:: TEXT PASSAGE ::
[BEGIN]

Thursday, July 30, 2009

Feeling Immobilized

Up at 9:30 on my first day with nothing to do. Anxiety has my mind on the almost-finished bottle of Coppola Merlot downstairs but my better judgment has kept me in bed now trying to deal by writing about it.

Watching a clip of Maria Maldaur and The Jim Kweskin Jug Band’s performance of I Ain’t Gonna Marry simultaneously helps open my airway through it’s beautiful slingshot vocals while channeling my drifter desire which hasn’t been utilized thus raising my heart rate. See for yourself.
I’d be her in this moment over and over again for the rest of my life.

I’ve just been to Spain and hope to explore the east coast a little for the next month. I’ll be driving Hope (younger sister) down to school in Miami in August so that’ll help.

Now I’m tired of this narcissistic ramble so I’m going to start my day. I hope yours is keeping you grounded and that you do all the things of your desires.

July 21

Thursday, July 23, 2009

you can never have too much storage

Found these on one of my externals when I was looking for something to use as a banner. They're from when I first started getting into photography about 2 years ago.

[END]

:: WHAT IS ASKED ::
**1)** Give every date that stands on a line by itself in the blog page above.
**2)** From the blog page above, copy word for word the stretch from "Now I’m tired" through "of your desires.".

:: COLLECTED MATERIAL ::
[BEGIN]

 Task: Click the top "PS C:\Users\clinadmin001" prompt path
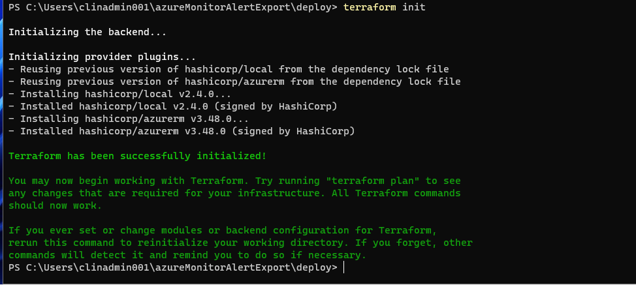coord(173,7)
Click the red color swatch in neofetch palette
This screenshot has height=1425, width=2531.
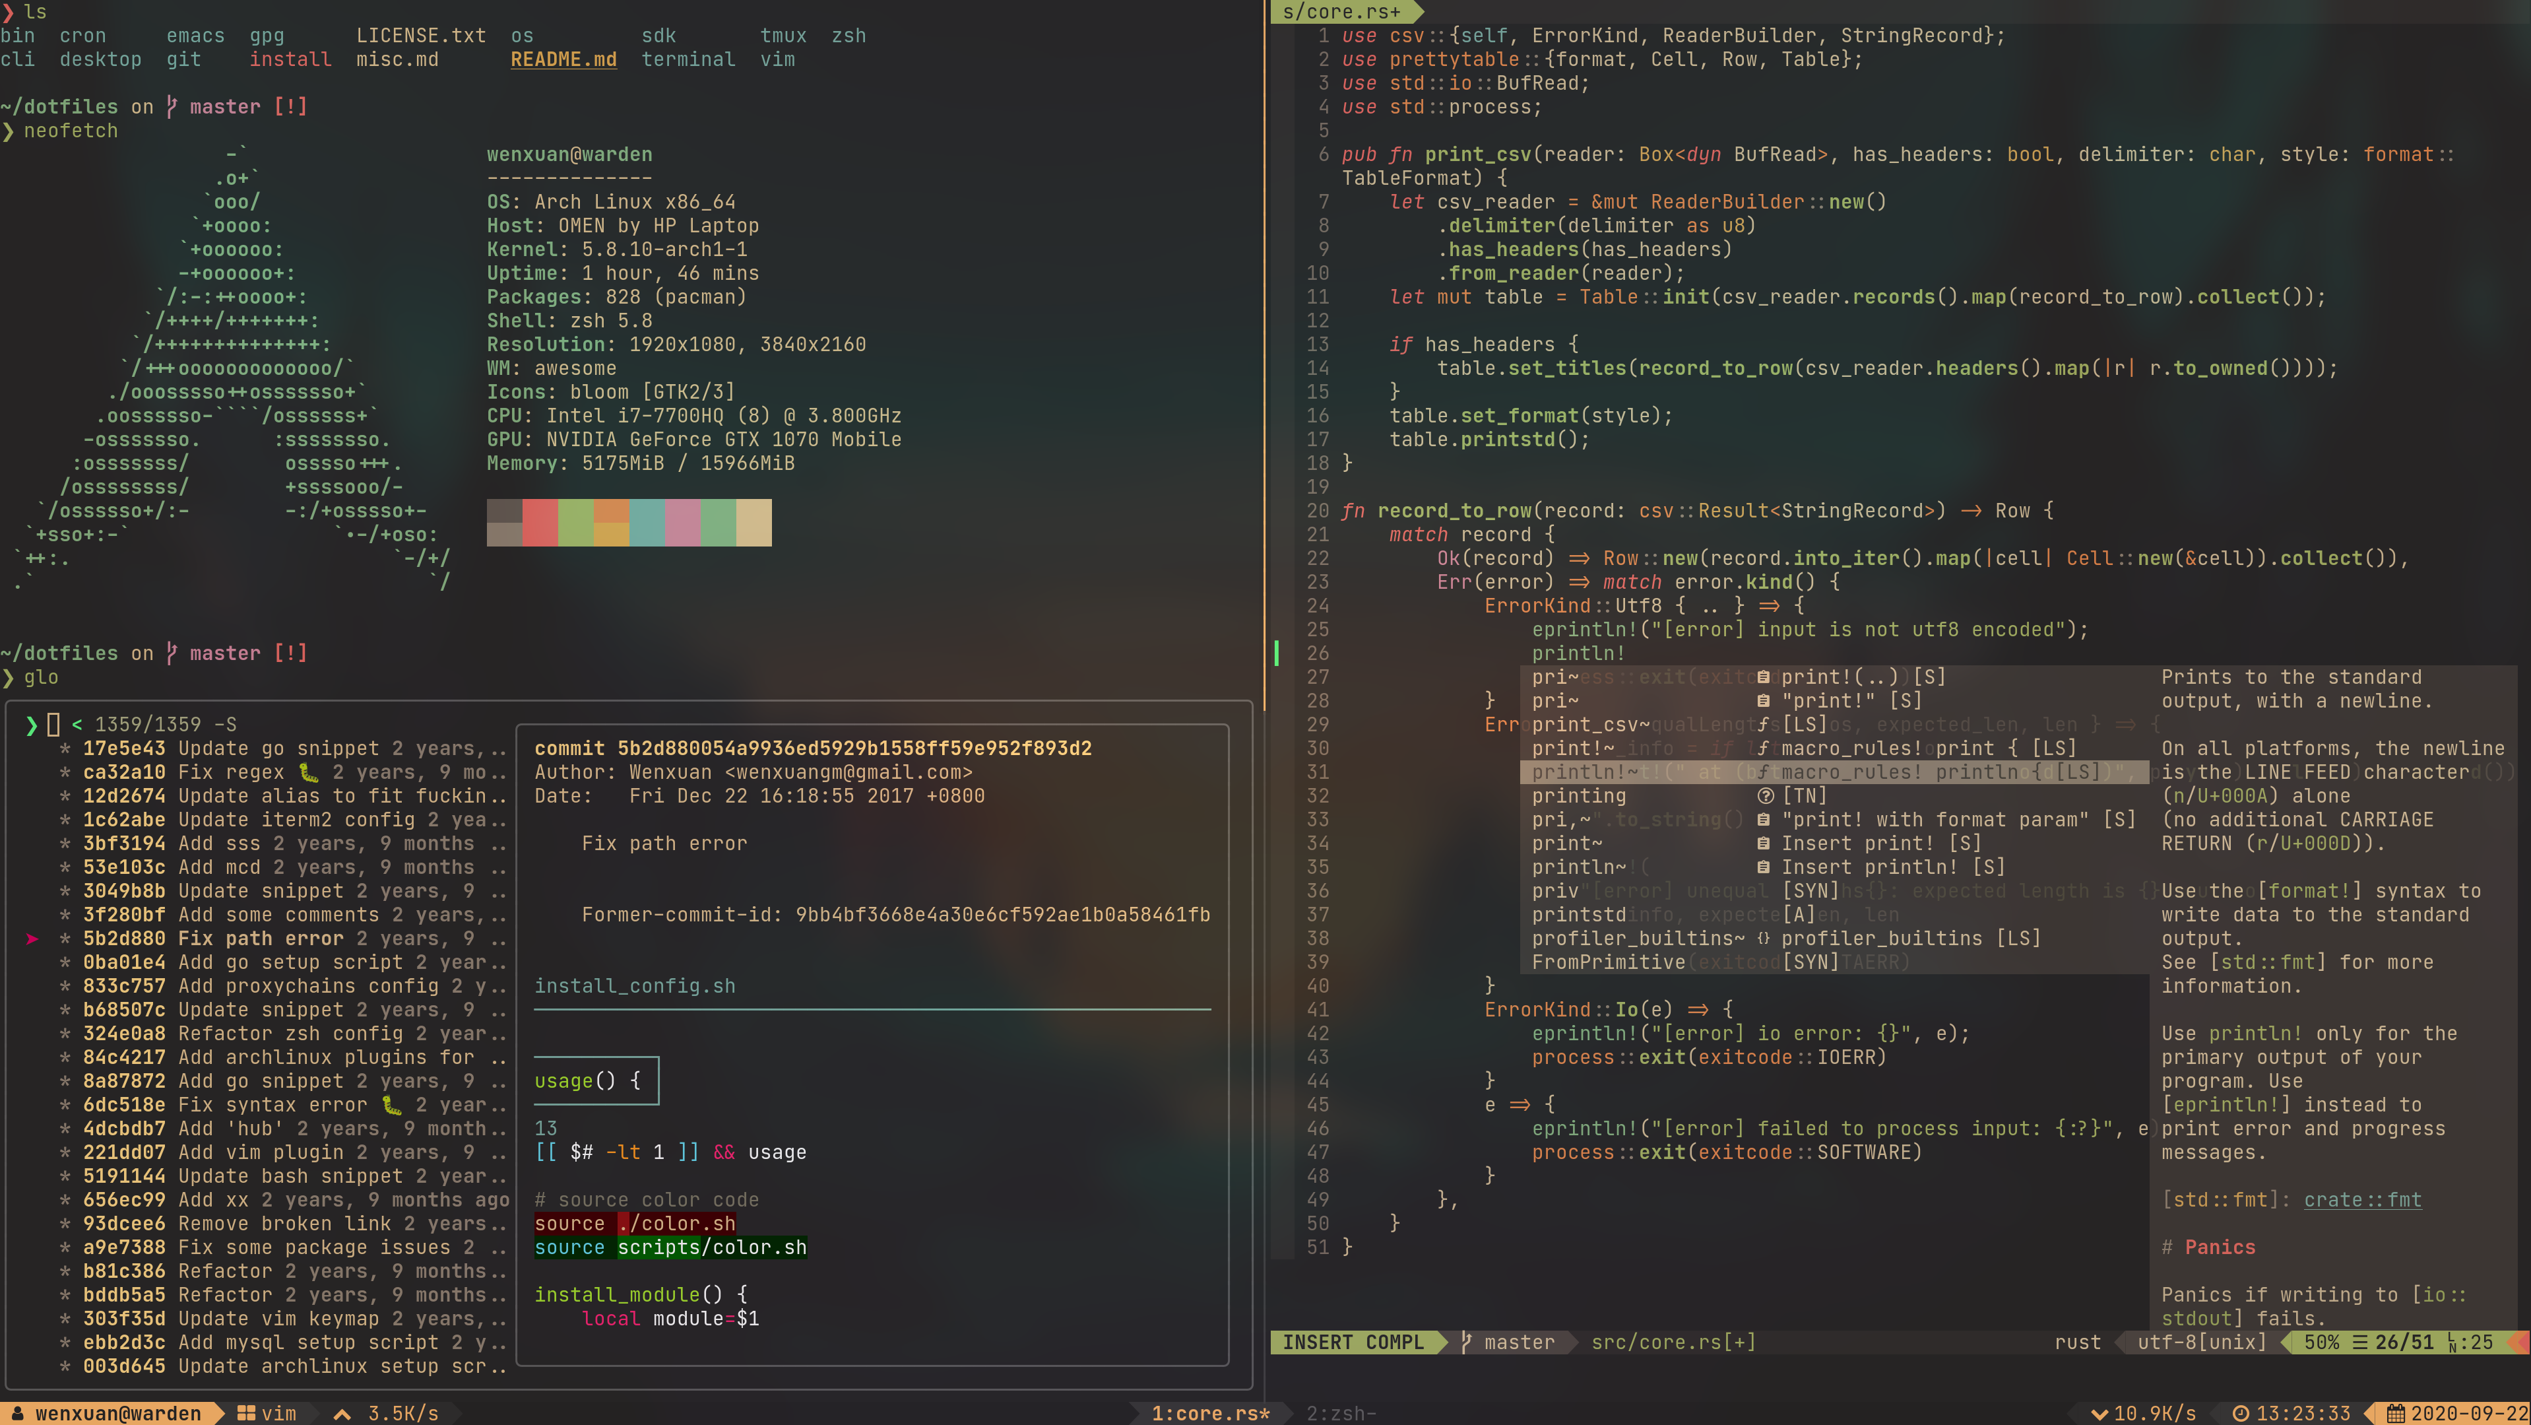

[END]

:: IN RESPONSE ::
**1)**
Thursday, July 30, 2009
July 21
Thursday, July 23, 2009

**2)**
Now I’m tired of this narcissistic ramble so I’m going to start my day. I hope yours is keeping you grounded and that you do all the things of your desires.